Posted on May 10, 2021
National Nursing Week began May 6 and concludes on May 12th, Florence Nightingale’s birthday. At the end of the 19th century, Florence Nightingale used strict hand-washing and hygiene practices while caring for wounded soldiers in the Crimean War. She and her helpers reduced the death rate from 42% to 2%. She went on to train the first nurses and ushered in nursing as we know it today.
With over 3 million working nurses in the US today, nurses make up the highest percentage of the US healthcare workforce. Nurses are usually the first and last persons a patient sees during a hospital visit, but the majority of registered nurses practice elsewhere, such as at nursing homes, doctor’s offices, other medical facilities, or on home visits. They work across communities in caring for others’ health.
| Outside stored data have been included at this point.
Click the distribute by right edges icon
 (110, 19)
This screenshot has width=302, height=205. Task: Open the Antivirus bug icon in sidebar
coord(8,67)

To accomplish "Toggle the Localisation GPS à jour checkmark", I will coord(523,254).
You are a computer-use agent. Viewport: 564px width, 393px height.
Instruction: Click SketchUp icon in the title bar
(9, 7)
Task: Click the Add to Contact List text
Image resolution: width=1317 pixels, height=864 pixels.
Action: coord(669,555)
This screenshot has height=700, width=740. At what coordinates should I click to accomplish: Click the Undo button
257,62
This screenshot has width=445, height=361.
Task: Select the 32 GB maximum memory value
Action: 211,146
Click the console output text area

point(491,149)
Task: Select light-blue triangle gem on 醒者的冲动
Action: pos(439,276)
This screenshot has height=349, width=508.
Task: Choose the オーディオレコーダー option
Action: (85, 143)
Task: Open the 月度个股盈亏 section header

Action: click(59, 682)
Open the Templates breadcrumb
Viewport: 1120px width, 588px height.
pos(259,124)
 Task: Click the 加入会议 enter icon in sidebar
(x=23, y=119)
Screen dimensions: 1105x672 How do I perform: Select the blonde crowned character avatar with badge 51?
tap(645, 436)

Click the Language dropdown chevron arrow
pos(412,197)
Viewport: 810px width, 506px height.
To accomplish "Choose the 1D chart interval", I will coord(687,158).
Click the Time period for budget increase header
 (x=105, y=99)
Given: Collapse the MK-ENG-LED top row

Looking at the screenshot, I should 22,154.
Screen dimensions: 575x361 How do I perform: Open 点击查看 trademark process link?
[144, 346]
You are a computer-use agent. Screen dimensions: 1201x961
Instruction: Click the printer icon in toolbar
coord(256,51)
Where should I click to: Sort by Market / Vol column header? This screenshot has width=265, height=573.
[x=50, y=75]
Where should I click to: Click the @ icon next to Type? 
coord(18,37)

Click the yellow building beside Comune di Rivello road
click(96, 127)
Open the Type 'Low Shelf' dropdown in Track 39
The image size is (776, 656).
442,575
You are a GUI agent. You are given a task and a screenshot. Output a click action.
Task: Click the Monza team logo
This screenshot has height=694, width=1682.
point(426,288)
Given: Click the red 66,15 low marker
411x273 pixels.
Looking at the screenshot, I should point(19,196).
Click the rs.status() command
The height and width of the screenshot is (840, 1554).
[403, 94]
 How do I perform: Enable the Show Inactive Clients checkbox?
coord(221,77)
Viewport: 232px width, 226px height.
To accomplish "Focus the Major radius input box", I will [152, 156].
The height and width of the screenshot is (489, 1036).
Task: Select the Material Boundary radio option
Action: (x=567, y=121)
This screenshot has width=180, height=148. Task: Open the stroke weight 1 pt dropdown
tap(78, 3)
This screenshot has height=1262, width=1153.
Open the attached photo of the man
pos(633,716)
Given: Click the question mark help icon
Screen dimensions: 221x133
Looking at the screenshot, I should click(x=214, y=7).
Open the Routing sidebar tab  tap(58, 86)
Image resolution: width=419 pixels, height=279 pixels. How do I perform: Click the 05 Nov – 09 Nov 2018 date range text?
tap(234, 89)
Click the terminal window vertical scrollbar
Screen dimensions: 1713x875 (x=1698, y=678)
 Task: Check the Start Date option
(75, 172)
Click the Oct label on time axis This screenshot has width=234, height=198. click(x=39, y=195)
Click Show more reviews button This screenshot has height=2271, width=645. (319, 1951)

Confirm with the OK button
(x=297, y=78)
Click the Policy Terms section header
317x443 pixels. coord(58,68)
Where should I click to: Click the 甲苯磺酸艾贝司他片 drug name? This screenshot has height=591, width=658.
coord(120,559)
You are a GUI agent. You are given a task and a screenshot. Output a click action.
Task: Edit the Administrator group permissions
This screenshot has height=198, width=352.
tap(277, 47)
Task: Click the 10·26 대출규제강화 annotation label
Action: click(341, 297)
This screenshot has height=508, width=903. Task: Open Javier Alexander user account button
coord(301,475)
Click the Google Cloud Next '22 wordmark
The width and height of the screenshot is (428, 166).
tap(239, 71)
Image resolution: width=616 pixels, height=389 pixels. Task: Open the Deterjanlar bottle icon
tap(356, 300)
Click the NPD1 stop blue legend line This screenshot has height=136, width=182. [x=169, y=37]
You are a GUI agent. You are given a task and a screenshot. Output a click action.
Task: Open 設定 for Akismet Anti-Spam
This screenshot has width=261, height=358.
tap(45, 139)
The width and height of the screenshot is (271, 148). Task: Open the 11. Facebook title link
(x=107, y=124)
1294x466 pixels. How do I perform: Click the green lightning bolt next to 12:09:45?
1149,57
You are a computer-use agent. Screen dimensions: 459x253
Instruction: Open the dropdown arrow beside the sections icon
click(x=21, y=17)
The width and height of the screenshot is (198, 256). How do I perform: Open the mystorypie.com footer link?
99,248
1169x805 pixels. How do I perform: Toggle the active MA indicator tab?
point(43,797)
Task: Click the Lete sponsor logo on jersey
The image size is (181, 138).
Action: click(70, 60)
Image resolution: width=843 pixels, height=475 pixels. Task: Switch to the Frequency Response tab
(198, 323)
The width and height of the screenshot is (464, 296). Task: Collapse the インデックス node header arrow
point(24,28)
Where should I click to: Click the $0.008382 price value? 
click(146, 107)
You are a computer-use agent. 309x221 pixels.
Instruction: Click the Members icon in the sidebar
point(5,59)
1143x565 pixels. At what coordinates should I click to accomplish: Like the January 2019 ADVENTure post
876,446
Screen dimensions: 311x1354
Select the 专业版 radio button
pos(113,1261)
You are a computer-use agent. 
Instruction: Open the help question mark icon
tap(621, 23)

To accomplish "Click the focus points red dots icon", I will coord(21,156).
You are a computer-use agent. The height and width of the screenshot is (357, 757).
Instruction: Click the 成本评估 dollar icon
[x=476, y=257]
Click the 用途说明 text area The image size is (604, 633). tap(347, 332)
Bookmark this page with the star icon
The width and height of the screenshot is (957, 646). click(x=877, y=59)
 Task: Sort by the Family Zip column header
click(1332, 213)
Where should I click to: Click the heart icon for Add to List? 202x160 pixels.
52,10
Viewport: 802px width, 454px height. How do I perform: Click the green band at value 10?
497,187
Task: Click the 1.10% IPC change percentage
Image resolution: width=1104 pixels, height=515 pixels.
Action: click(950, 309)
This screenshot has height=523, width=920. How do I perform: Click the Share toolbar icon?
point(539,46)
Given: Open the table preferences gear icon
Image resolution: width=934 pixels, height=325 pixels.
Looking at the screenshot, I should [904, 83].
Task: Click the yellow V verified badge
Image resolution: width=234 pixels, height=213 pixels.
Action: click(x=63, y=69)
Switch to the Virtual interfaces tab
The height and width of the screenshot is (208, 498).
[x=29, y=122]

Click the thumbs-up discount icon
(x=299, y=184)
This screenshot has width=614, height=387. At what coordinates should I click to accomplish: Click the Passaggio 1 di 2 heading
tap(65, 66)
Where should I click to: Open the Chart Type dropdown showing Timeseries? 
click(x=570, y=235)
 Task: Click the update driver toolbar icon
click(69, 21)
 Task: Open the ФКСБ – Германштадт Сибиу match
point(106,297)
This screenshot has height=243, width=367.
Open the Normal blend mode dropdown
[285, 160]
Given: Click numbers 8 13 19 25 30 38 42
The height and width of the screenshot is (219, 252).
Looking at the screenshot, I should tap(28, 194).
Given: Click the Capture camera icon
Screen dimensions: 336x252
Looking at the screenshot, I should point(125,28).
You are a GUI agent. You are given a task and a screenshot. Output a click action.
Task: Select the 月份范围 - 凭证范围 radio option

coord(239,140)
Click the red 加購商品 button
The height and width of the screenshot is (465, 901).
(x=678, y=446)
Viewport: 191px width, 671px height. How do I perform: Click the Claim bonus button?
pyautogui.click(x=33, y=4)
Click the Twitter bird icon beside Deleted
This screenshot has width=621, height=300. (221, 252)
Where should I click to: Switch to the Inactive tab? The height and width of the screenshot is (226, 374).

Nurses and medical professionals have been on the frontline of the pandemic and have worked tirelessly to ensure essential services continue to run. This has involved long hours and adapting to ever-changing situations, both of which can place a significant strain on physical and mental health as well as on that of their families. A special day and week to honor nurses is not enough to honor their efforts to provide outstanding healthcare in the most challenging of circumstances. That’s why the American Nurses Association (ANA) has announced that this year, May will be a month-long celebration in honor of nurses.
So be sure to take the time this month, and especially on May 6th, National Nurses Day, to recognize the amazing contributions nurses make every day in our lives. Show your appreciation for their important work by thanking the nurses in your life. A simple "thank you for all you do" could make a nurse's day by showing that you notice their hard work. Here are some other recognition ideas:
- Get the whole family involved in creating a personal ‘thank you’ note
- Provide a gift card to a local restaurant that offers curbside pickup
- Give a local grocery store gift card, especially from a one that makes contact-free home deliveries.
- Bring a box of donuts with a note “’Donut’ you know how much you are appreciated!”
And if you are fortunate enough to have a nurse in your neighborhood, give him/her an IOU for a home cooked meal or for some of their chores, such as lawn mowing.
Nurses are amazing, especially for their caring hearts and helping hands. Take time to recognize them.